As the government shutdown continues, the Fed is navigating policy with limited key official data releases. For now, based on what’s available, the Fed seems comfortable with its decision to continue easing policy. Indeed, today’s rate cut reinforces the Fed’s risk management approach, reflecting the shift in the balance of risk toward labor market softness.

Current assessment

Inflation: Powell noted that the inflation outlook has not changed much since the September meeting. The FOMC continues to view tariff-driven goods inflation as a one-time price increase, though Powell noted that the risk of more persistent price pressures will be closely monitored. Importantly, long-term inflation expectations remain anchored, and disinflation in services is providing a counterbalance to goods price pressures.

Labor market: Echoing last month’s “risk management cut,” the FOMC emphasized that while risks to both sides of the Fed’s dual mandate persist, the balance of risk remains tilted toward labor market softness.

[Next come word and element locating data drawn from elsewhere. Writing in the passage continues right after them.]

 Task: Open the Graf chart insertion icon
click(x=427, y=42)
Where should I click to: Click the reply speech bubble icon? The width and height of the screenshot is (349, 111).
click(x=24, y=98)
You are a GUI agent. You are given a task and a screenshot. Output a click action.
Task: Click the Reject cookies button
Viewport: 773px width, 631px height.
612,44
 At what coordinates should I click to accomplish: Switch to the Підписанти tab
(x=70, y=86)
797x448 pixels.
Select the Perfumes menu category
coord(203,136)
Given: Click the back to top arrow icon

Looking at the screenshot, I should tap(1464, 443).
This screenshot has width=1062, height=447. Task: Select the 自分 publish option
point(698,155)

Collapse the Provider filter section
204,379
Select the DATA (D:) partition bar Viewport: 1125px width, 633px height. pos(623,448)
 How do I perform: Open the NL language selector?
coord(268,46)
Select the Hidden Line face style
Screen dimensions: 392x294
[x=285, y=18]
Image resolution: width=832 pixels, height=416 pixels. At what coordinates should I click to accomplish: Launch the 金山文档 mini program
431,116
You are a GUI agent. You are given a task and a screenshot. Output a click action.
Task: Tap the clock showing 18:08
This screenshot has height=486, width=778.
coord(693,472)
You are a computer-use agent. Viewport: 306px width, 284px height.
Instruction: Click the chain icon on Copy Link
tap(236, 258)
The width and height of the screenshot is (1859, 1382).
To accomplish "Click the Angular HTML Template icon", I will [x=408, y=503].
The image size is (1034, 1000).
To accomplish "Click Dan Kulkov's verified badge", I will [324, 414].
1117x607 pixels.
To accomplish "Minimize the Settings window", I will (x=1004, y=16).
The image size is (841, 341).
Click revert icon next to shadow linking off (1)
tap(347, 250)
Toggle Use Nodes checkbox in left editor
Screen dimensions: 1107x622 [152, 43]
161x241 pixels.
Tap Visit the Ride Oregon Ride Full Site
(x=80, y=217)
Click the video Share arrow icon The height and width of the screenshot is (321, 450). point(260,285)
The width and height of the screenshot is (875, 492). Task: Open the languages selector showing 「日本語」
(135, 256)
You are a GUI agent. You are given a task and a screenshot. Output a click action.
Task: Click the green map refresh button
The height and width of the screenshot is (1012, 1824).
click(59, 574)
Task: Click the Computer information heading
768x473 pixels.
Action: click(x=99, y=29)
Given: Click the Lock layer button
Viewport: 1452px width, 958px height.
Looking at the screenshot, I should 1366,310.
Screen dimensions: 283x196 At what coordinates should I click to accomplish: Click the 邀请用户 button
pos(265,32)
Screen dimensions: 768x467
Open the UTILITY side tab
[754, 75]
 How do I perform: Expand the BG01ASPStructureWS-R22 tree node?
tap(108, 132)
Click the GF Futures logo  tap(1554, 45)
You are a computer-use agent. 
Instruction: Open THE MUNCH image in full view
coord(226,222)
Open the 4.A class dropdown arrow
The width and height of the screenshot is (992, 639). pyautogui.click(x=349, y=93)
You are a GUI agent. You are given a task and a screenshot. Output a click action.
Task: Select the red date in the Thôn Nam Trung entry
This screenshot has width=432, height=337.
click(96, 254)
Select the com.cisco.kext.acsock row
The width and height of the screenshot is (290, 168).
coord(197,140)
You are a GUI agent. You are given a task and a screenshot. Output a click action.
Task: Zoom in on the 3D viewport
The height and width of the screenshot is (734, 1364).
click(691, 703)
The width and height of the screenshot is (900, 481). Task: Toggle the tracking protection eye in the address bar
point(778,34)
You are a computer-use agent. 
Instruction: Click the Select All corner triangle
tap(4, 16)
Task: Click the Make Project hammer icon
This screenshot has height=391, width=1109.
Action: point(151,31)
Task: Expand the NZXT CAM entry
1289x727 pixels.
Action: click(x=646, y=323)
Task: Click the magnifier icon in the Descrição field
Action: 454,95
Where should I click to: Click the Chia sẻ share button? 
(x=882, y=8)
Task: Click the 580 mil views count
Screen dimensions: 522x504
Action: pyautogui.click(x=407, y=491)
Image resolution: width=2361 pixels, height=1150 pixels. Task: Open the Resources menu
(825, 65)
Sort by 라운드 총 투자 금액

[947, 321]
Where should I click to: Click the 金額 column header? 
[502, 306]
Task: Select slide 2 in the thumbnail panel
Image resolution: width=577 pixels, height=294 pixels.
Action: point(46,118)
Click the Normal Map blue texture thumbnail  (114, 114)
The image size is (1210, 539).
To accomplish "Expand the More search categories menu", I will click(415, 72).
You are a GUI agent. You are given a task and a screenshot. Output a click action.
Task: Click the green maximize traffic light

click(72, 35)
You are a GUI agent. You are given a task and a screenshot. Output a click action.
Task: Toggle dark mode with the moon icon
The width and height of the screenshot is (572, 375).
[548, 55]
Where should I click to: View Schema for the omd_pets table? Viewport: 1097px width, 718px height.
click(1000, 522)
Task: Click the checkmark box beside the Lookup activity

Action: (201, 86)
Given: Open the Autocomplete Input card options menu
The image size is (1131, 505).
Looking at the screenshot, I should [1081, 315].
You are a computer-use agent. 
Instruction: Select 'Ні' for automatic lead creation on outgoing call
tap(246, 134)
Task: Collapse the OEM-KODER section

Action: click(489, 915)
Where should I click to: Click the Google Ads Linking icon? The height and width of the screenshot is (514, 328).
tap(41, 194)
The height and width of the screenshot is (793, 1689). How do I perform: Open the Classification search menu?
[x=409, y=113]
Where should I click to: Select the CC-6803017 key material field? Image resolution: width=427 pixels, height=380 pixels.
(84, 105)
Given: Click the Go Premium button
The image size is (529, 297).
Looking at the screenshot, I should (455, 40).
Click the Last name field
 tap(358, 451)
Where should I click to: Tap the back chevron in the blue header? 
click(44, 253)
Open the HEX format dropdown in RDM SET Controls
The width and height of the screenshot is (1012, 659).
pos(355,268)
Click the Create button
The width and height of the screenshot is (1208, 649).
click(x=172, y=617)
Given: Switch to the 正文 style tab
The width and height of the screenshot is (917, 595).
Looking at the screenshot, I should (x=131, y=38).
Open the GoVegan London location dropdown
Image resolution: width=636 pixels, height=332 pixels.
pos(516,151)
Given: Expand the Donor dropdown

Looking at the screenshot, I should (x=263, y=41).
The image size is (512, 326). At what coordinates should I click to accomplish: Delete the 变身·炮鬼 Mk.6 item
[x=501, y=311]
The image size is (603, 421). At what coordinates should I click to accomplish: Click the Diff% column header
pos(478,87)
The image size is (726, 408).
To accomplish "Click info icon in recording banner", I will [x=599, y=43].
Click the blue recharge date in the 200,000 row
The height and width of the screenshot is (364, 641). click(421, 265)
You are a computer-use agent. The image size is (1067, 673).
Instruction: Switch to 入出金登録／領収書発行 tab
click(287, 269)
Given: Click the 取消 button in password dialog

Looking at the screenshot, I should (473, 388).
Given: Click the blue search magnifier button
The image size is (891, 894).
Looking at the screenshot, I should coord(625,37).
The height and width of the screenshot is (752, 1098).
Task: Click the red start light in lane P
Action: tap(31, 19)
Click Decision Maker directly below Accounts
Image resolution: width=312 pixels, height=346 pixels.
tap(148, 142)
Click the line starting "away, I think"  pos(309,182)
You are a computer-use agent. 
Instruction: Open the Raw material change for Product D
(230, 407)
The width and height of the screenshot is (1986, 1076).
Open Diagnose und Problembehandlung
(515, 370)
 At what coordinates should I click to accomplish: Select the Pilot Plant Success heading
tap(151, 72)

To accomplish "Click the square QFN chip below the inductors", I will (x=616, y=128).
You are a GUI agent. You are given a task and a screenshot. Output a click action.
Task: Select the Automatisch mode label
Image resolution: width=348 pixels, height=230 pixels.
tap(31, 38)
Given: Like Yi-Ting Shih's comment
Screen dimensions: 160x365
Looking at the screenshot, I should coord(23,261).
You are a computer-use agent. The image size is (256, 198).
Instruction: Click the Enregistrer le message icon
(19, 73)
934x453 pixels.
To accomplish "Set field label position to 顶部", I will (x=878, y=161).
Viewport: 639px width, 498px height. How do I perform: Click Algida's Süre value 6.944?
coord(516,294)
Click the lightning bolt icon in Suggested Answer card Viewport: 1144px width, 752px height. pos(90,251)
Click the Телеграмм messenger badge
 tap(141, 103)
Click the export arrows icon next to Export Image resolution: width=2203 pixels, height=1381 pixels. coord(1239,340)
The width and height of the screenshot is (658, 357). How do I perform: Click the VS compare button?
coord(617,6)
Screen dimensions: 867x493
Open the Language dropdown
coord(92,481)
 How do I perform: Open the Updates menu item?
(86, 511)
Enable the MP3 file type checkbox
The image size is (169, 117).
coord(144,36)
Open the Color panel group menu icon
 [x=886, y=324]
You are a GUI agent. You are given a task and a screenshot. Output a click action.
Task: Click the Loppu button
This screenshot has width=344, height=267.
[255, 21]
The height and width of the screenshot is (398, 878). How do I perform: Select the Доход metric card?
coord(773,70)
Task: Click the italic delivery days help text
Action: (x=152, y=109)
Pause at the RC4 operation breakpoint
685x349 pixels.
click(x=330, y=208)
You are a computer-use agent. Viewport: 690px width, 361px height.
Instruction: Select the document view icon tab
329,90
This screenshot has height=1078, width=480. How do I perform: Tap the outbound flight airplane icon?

Although layoffs remain relatively low, firms curtailing hiring and announcing layoffs recently could be linked to the growing role of AI in the workplace. While these shifts have not quite shown up in claims data, the FOMC is monitoring them closely. Powell also pointed to structural factors weighing on labor supply—namely, declining labor force participation and lower immigration—which may be keeping the labor market in balance even as labor demand softens. Powell suggested that the Fed may continue using its policy tools to support labor market resilience ahead.

Liquidity: The decision to stop Quantitative Tightening on December 1 reflects growing caution around building pressures in funding markets, a sign of tightening liquidity within the financial system. The move should also better align the composition of its Treasury portfolio closer to that of recent issuance, with reinvestment flows going into shorter-duration Treasurys, providing support for this portion of the market.

Policy outlook

With inflation risks still tilted to the upside and employment risks also still tilted to the downside, Powell emphasized the Fed’s cautious stance, which requires a balanced approach to policy. Notably, he pushed back against market expectations for a cut in the next meeting, noting that a rate cut in December is “far from” a foregone conclusion.

Differences in risk tolerance and diverging views within the FOMC are becoming more apparent, particularly as members interpret conflicting signals between labor market softness and broader economic strength. If data remains limited amid the ongoing government shutdown, the Fed may choose to pause in December, introducing further uncertainty around another rate cut. Still, with policy settings remaining restrictive, a modest reduction in rates—and a gradual move toward a more neutral stance—appears likely.